Schement left the position after being “harangued” due to his stance on diversity, Warren said.

Her tenure was disapproved by the Promotion Review Committee, which stated that student evaluations was a major part of the reason why.

Student evaluations may be used in a professor’s review, according to “Instructions for Tenured and Tenure Track Academic Appointments for Reappointment/Promotion,” a document listed by the Office of Academic Labor Relations.

These evaluations gave Warren an average score of 3.7 out of 5.0, with her undergraduate students giving her a mean score of 3.86 and her graduate students giving her a score of 3.32. She did not receive a large number of responses on the Student Instructional Rating Survey system.

Brookins said the surveys should not be allowed in evaluating for tenure as students responding to them may be biased.

Warren said her ratings dropped after Warren was required by the School of Communication and Information to change her teaching style and some of her courses. She used to teach a three-hour course that involved field trips, but could no longer do so after a few semesters.

She was also forbidden from writing a book, while colleagues who joined the University around the same time she did published several.

“In hindsight, my white counterparts, people who came in with me and after me, did whatever they wanted to do, and I actually tried to do what (my superiors) wanted me to do,” she said.

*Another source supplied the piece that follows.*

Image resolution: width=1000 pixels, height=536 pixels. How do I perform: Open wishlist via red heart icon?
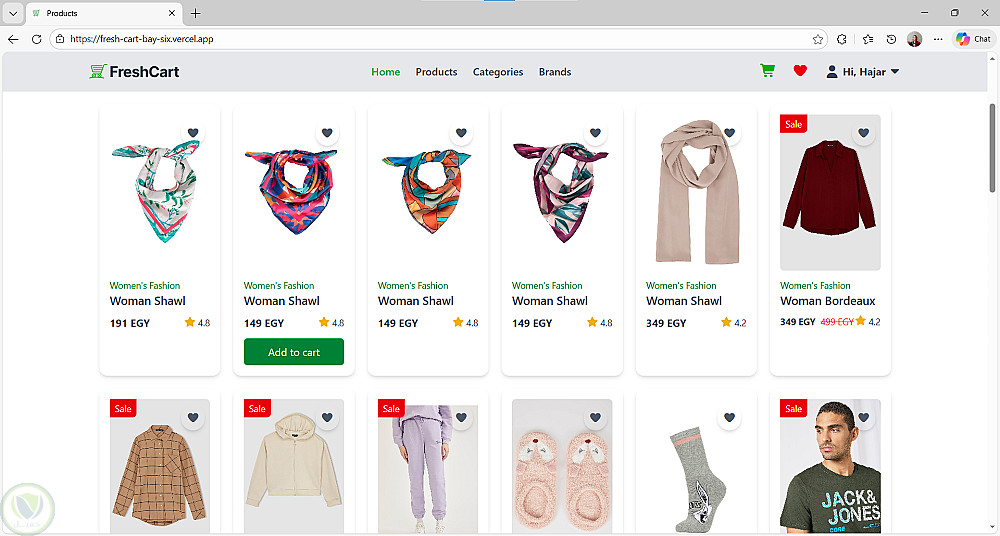[800, 71]
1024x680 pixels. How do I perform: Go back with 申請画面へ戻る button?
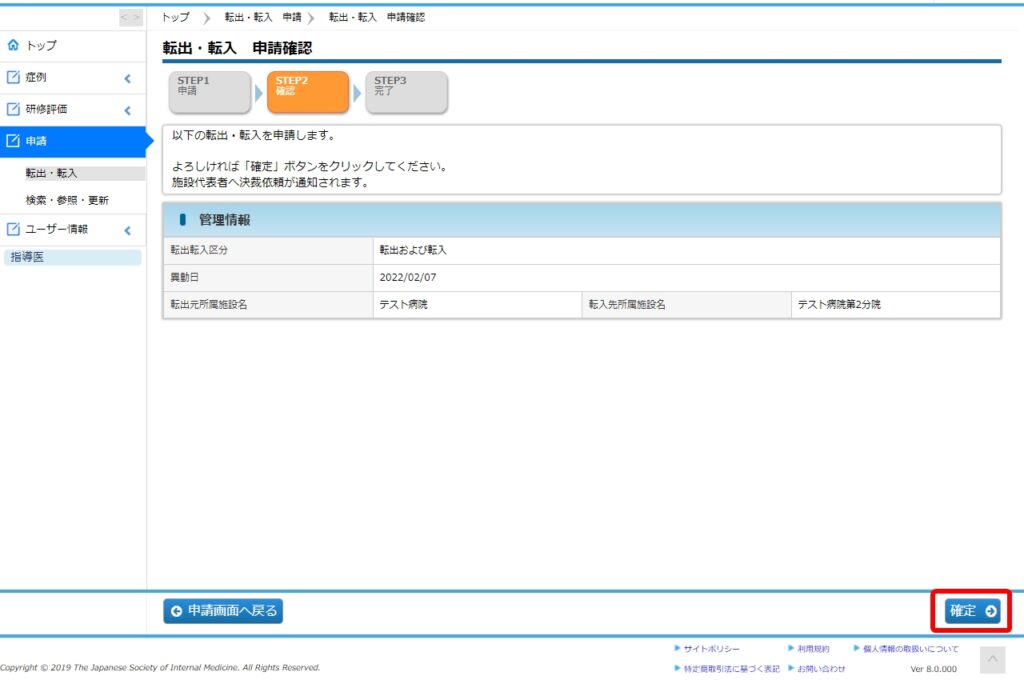click(223, 611)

Another argument made against approving her tenure was her lack of “academic rigor,” she said.

“They said stuff like ‘I’m not a rigorous teacher,’” she said. “I was told, ‘too many A's, you can’t have all those A's.’ I had to use a bell curve and I did not agree with that mentality. My students work their asses off, (they) deserve their A's.”

Black Lives Matter will work to convince the University to change the decision and grant Warren tenure, Brookins said. Part of their work will involve protests if Warren loses the appeal.

"We have the tactics, we have the people, and we have the will to convince Rutgers," Brookins said.

Warren said she filed a grievance against the University to appeal the decision, but has not yet been informed when the appeal will occur.

The University did not respond to requests for comment.